Re: [freenet-tech] RE: Freenet, distributed search and simple RDF queries

On Sun, 4 Feb 2001, Bill de hOra wrote:

>
> Dan,
>
> : Consider a second example. Instead of two Freenet keys that identify
> : documents, one of which is a critique of another, we have a document in
> : Freenet that is a critique of another resource with an http: URI. Regardless,
> : Freenet can still be used to look up metadata pointing one towards
> : critiques. This seems to fit with some of the free speech agenda often
> : associated with Freenet, and suggests a particularly robust form of Web
> : annotation. Nothing in the scenario below particularly spins on party
> : A's document living in Freenet; it might just be a traditional HTTP
> : website.
>
> Well, any time I look at freenet, I see place to find the rdf description
> services you wrote about once upon a time. Putting direct metadata into freenet
> would be silly, but putting pointers to the places that do would be useful. That
> might help in the short term with dereferencing metadata (anything freeenet
> points is by convention not just a namespace URI, it holds downloadable
> information type stuff).

If Freenet matures according to plan, I expect folk will be writing rather
a lot of metadata into it. Think of it as machine-readable free speech.

There are plenty of precedents for critical materials having been chased
off the Web through legal threats etc. If Freenet provides an environment
in which anyone can say anything about anything, we shouldn't be suprised
if such claims are made in machine as well as human- readable form.

> : Hmm... I've almost convinced myself this'll just work. But it all sounds
> : far too easy. Someone please point out the fatal flaw...
>
> Here's a strawman flaw: predicating that clients and servers are a fundamental
> part of web architecture. Clients/server isn't scaling so well wrt people want
> from a global information network. It's also a politically and socially dicey
> proposition if you believe (like Lawrence Lessig, say) that distribution (and
> not information) is power.

I don't think I was claiming that the Web is fundamentally about
client/server. After all, we have HTTP <-> HTTP for caching etc, not to
mention Web identifiers for Usenet content.

I expect metadata distribution issues, and liability w.r.t. being a
carrier, to keep a lot of lawyers busy for some years to come. If I
aggregate RDF from multiple sites into one database, which can be queried,
I fear I'll be held responsible for the contents of that database.

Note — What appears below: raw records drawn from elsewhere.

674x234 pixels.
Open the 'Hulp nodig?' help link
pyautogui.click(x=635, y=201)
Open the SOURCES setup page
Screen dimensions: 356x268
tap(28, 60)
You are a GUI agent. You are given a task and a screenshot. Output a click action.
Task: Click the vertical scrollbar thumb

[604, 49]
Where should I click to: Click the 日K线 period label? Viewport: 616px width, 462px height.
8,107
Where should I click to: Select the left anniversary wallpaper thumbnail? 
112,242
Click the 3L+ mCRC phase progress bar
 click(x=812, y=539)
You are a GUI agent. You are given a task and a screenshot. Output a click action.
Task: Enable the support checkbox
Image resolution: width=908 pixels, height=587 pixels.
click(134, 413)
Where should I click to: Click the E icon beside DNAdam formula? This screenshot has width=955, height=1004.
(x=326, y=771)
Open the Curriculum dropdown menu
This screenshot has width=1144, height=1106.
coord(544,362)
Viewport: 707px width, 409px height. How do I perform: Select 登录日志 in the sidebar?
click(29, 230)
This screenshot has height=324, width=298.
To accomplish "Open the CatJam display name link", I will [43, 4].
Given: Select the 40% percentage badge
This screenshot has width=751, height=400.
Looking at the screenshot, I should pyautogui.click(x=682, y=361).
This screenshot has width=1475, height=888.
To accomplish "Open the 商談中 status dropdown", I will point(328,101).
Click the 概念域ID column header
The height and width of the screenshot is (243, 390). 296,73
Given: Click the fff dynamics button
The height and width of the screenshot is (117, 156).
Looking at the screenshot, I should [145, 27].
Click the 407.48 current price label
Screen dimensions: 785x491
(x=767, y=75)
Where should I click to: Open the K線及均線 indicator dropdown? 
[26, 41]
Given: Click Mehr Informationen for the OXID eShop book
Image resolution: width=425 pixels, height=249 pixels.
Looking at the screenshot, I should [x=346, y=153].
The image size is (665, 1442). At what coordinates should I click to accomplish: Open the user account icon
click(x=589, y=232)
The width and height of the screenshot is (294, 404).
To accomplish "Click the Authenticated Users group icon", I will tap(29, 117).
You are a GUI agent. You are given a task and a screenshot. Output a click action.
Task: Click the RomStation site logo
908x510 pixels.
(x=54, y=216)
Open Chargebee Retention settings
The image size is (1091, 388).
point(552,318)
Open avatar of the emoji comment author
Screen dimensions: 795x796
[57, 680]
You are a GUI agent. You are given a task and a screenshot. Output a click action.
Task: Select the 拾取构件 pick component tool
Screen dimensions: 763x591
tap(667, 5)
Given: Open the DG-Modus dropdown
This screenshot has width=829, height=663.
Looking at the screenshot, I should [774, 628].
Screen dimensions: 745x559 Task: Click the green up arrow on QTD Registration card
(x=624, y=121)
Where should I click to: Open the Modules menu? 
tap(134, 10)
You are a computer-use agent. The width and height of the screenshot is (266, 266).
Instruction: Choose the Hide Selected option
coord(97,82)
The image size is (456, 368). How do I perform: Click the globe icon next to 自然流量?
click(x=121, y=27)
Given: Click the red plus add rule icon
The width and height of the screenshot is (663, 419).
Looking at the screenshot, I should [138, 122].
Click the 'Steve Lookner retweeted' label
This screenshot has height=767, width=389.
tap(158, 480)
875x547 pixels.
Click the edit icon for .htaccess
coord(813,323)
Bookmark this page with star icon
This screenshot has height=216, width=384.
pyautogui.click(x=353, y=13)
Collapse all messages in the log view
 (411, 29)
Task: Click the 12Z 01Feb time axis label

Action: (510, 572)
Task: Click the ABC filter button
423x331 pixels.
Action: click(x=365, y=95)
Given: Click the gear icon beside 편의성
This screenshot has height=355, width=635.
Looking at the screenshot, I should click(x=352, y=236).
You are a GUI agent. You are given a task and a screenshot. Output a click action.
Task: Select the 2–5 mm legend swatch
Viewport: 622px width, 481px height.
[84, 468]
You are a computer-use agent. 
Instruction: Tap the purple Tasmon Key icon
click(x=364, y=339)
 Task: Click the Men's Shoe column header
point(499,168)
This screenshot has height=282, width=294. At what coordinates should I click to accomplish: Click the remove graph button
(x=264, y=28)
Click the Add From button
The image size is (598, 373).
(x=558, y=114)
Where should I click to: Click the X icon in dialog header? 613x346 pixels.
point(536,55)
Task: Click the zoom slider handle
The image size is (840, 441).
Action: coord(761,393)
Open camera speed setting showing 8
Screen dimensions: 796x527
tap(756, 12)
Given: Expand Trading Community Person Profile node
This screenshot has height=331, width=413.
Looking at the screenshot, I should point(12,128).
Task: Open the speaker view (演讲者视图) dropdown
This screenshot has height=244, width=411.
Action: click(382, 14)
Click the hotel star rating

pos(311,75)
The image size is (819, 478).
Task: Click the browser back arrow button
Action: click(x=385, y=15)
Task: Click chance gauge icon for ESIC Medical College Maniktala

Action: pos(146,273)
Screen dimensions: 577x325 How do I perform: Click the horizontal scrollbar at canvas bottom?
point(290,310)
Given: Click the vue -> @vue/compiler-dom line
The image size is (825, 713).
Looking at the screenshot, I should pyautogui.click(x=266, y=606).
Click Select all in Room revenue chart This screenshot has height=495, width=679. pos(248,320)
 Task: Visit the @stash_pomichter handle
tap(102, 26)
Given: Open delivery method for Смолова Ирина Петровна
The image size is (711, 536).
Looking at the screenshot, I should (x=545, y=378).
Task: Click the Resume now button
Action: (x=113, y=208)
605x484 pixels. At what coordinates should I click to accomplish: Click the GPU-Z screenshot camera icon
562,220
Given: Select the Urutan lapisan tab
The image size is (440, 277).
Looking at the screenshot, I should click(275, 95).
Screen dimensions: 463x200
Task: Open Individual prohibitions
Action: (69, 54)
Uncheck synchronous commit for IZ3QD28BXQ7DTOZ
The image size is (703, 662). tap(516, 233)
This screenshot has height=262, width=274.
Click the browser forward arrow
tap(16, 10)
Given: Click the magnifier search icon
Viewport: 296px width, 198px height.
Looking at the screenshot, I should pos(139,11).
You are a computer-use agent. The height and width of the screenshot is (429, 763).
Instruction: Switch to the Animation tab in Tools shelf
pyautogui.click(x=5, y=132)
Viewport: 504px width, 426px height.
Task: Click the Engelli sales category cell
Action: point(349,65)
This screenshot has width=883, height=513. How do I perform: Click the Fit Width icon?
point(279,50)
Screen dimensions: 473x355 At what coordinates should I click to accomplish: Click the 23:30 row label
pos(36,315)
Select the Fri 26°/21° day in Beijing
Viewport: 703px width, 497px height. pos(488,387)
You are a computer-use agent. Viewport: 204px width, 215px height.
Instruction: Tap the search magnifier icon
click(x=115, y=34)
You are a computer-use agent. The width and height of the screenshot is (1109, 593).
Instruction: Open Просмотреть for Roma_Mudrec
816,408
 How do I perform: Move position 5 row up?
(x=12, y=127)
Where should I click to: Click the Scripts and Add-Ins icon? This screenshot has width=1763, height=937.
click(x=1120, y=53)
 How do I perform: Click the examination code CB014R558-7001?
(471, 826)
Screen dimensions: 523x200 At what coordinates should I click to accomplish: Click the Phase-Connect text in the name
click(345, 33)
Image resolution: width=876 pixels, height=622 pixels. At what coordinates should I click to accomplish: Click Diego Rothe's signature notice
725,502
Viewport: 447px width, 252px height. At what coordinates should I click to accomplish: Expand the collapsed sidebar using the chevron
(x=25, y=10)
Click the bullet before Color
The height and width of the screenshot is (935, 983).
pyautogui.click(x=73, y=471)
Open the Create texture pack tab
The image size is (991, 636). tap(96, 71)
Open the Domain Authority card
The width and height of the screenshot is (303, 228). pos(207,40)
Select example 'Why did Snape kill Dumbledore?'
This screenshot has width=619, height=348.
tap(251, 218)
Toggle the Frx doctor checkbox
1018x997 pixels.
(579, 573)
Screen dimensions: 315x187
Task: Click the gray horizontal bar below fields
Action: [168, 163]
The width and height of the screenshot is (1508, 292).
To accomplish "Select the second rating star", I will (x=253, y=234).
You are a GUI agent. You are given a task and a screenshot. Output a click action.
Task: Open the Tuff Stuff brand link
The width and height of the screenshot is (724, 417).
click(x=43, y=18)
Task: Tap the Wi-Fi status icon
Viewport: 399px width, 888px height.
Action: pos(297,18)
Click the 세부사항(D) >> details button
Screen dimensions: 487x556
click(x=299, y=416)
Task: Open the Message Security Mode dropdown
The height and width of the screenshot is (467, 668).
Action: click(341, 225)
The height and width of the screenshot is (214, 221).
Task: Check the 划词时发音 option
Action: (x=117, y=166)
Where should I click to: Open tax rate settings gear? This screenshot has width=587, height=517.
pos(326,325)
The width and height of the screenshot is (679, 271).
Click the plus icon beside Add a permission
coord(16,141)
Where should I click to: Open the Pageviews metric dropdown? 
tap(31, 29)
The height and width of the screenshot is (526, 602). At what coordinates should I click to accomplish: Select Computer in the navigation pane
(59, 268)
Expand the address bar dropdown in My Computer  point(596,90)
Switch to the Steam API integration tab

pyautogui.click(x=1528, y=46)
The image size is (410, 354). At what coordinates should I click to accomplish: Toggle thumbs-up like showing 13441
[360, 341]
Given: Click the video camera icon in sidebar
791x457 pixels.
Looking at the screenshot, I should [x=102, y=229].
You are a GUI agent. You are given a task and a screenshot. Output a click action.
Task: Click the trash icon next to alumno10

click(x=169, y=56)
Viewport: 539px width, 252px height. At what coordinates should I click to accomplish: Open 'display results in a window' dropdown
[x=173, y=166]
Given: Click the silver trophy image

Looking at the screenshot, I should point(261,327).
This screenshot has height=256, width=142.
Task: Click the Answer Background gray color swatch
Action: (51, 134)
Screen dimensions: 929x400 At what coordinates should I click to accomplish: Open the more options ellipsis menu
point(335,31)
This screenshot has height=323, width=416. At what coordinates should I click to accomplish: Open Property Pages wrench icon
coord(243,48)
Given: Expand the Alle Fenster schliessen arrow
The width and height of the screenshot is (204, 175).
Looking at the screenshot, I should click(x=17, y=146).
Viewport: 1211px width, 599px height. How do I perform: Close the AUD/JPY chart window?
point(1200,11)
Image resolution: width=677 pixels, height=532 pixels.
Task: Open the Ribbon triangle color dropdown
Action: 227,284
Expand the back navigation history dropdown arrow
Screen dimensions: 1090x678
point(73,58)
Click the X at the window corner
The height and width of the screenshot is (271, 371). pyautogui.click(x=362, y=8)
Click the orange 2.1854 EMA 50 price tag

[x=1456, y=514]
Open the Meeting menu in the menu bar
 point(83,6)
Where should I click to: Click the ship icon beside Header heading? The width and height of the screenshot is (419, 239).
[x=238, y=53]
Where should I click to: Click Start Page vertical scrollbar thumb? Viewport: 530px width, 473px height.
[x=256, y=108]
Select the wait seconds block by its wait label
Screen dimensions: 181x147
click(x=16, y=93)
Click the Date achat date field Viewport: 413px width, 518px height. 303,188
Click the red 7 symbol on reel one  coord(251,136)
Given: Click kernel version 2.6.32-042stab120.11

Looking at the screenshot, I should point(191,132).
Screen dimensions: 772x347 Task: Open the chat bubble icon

Actually I've been running an RDF robot since last june, on a very modest
scale, and it has been crawling and collecting RDF 3-tuples about whatever
folk care to express. That includes personal data, claims made by one
person about another, image metadata and plenty else. Should the
aggregation points for such a bot be considered akin to search engines /
usenet servers? What if they filter, process etc the data rather than just
let it wash through? (but I'm straying from topic here...)

>
> Using freenet as you describe in your use case sounds like a good go at a
> join/discovery system for metadata. But only until such a point as collective
> smartness or serendipty (I'll take either, the sooner the better) figures out a
> better way to do evolve web architecture out of hardcoded clients and servers.
> Maybe freenet and gnutella *are* the first serious crack at this issue, I don't
> know.

Perhaps; or the first to threaten to go mainstream on a massive scale
anyway. There was certainly work on distributed search, query routing etc
before we learned to call it P2P though.

 >
> [Aside: how far away are we from someone being sued for libel over their
> metadata?]

There've been a bunch of court cases about HTML META tags, mostly about
use of trademarks. And I've a vague recollection of something to do with
PICS, though don't have the reference handy.

Since I have trouble seeing 'metadata' as a separate category from data,
it's kind of hard to answer this. BTW search for 'dan brickley' on Amazon
and see my comments on the book they're flogging with my name on the front for
another of my currently favourite RDF/SW annotations-meet-ecommerce use
cases...

Anyway the legal/liaibility side of things is currently a topic I'm
worrying about, since one of the projects that pays my wages is
building PICS-like infrastructure for quality labelling of online
health-related resources. It's an EU-funded effort to ensure that
citizens/consumers (whatever they're called ;-) can call up contextual
metadata from trusted 3rd parties when looking at heath information
online.

While I think we've got the tech side covered, I'm concerned that everyone
will be so afraid of running such a server that deployment will be
difficult. Hence investigation of Freenet, NNTP and other distributed
mechanisms. So I'm quite serious about writing metadata into Freenet (or
less glamorously, Usenet) as a workaround for the problem of annotation
services being a legal risk...

So, if we want to try this, we just need to agree a way of generating
Freenet keys from a pair of arbitrary URIs? Didn't Sergey have some such
algorithm in the Stanford RDF API package?